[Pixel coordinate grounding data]
────────
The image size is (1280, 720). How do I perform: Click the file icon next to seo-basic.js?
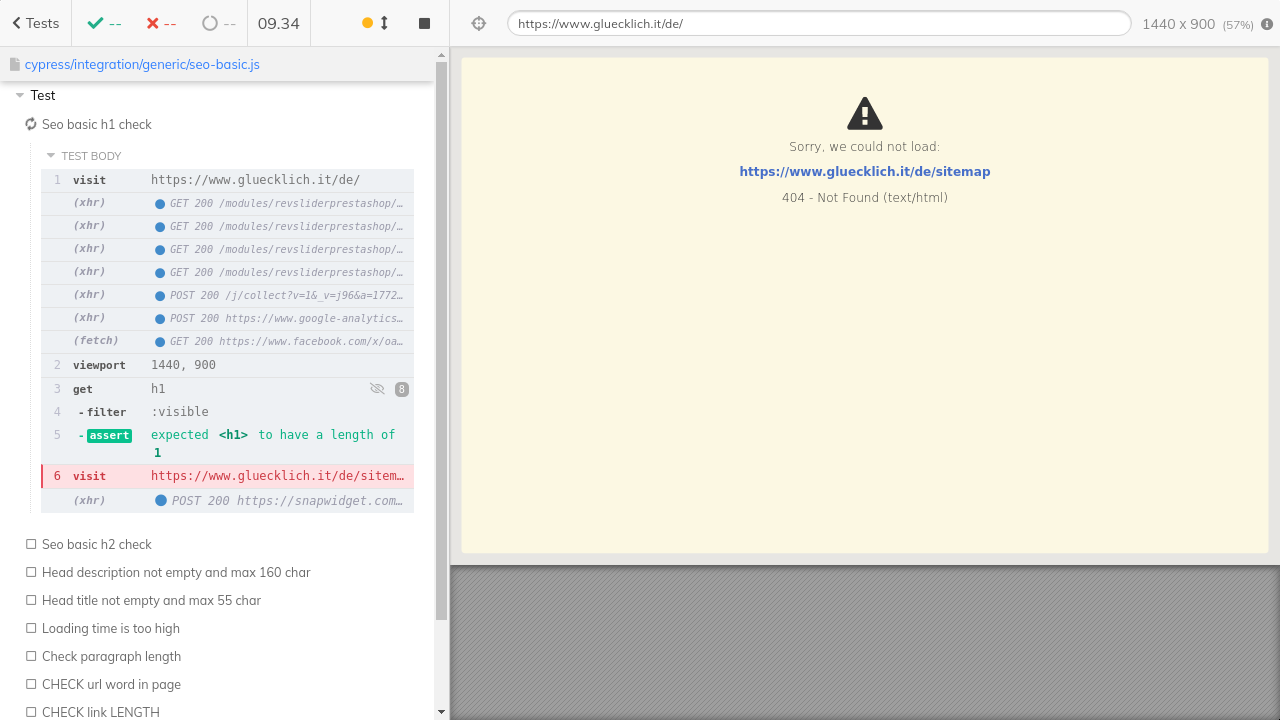tap(15, 64)
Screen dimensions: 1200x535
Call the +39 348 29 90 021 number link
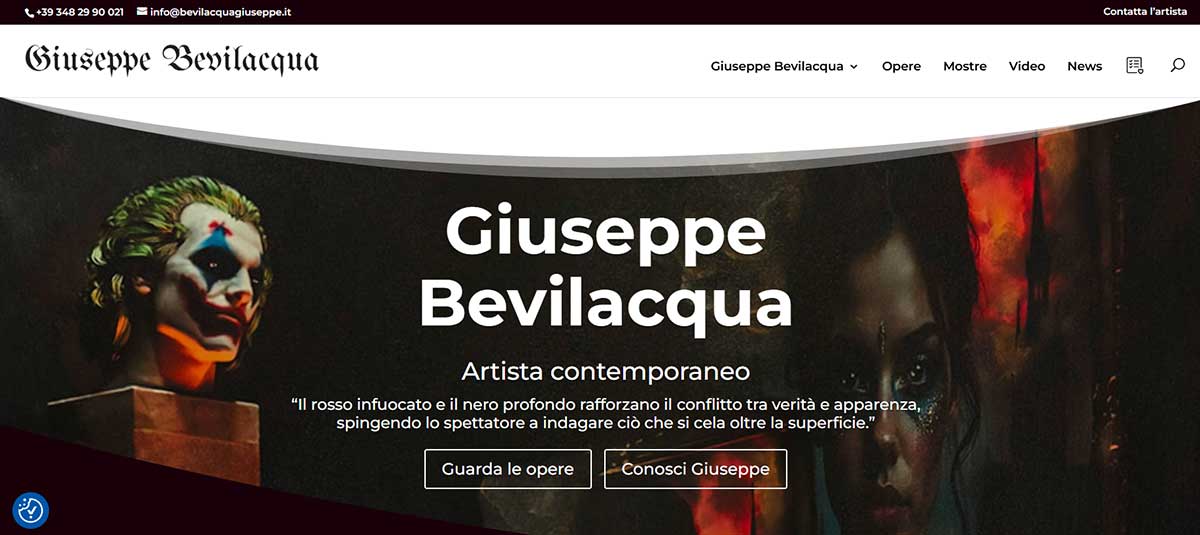80,12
────────
■ Exercise details ■
The entries should be printed again exactly as written, leaving all pictures out.

■ Response to this exercise ■
The image size is (1280, 720). How do I perform: Click the file icon next to seo-basic.js?
tap(15, 64)
Screen dimensions: 1200x535
Call the +39 348 29 90 021 number link
80,12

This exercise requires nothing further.